Тут и думать нечего. Это как раз то, что мне нужно. Однако я сделал вид, будто проверяю график работы, вношу в него какие-то коррективы. Согласись я с ходу, словно изголодался по работе, женщина заподозрит неладное.
— Сегодня до обеда у меня как раз есть время, — сказал я и бросил взгляд на часы. Без двадцати пяти двенадцать. — Если вы не против, давайте сходим к вам домой прямо сейчас. Я хочу осмотреть то место, где в последний раз видели вашего мужа.

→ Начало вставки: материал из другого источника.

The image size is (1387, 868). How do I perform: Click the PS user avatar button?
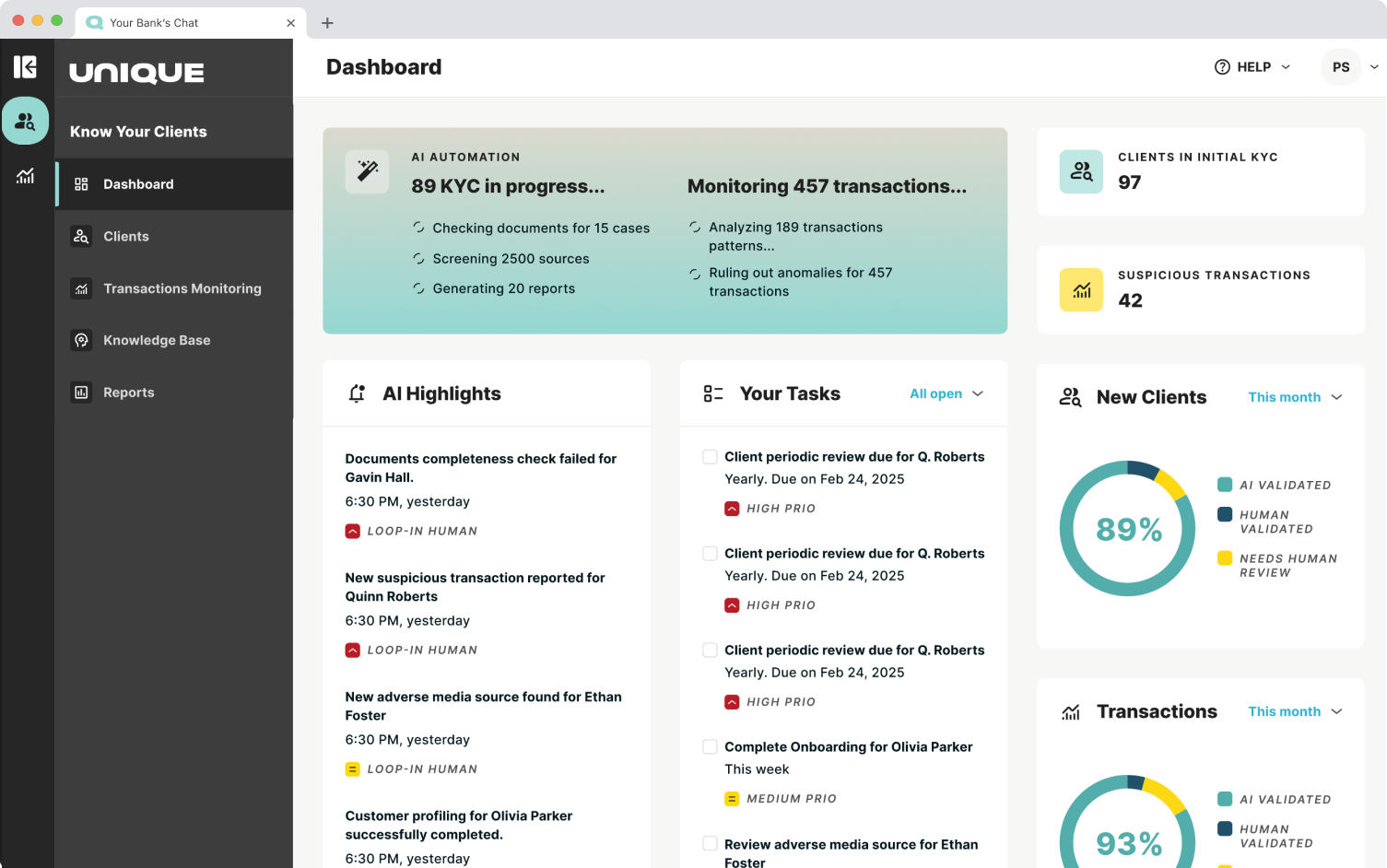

— Конечно, — сказала женщина и слегка нахмурилась. — То есть это значит, что за работу вы беретесь?
— Да, хотелось бы.
— Но мы, кажется, не обсудили вопрос о гонораре?
— Гонорар не нужен.
— В каком смысле? — уставилась на меня женщина.
— В том смысле, что даром.
— Но позвольте, это же ваша работа!
— Да нет же. Это не работа. Просто частная добровольная помощь. Поэтому вам не будет стоить ничего.
— Добровольная?
— Именно.
— Но даже при этом необходимые расходы…
— Я ни за что не приму никакой компенсации. Чистой воды волонтерство, поэтому получение денег невозможно ни при каких обстоятельствах.
По ее лицу было видно, что она в смятении. Пришлось объяснить:
— К счастью, у меня есть достаточный для жизни источник доходов в другой области. Моей целью не является получение денег. Просто мне самому интересно искать пропавших людей.
Точнее было бы сказать — людей, пропавших определенным образом. Но обмолвись я об этом — и разговор перейдет в щекотливое русло.
— К тому же у меня есть кое-какие способности.
— Как-нибудь связанные с религией? Или это какой-то нью-эйдж?
— Нет, ничего общего ни с религией, ни с нью-эйджем.
Ее взгляд скользнул по острым шпилькам туфель. Того и гляди схватит их и кинется на меня.
— Супруг часто говорил, что ни в коем случае нельзя верить тому, что даром, — сказала она. — Может, это невежливо, только, по его словам, где-то непременно есть невидимый шнурок. Проку от такого не будет.
— В целом я вполне согласен с вашим супругом. В этом высокоразвитом капиталистическом мире бесплатный сыр бывает только в мышеловке. Воистину так. Однако мне бы хотелось, чтобы вы в меня поверили. Стоит лишь вам согласиться, и дело сдвинется с места.
Она взяла лежавший рядом ридикюль «Луи Вуитон», элегантно звякнула молнией и вынула толстенный конверт. Заклеенный. Точную сумму можно было только предполагать, но смотрелся он увесисто.
— Я на всякий случай принесла для расходов на предварительное расследование…
Я непримиримо покачал головой.
— Я ни в коем случае не принимаю ни деньги, ни благодарственные подарки или услуги. Это правило.
Если я приму оплату или вознаграждение, действия, которые я намерен предпринять, потеряют смысл.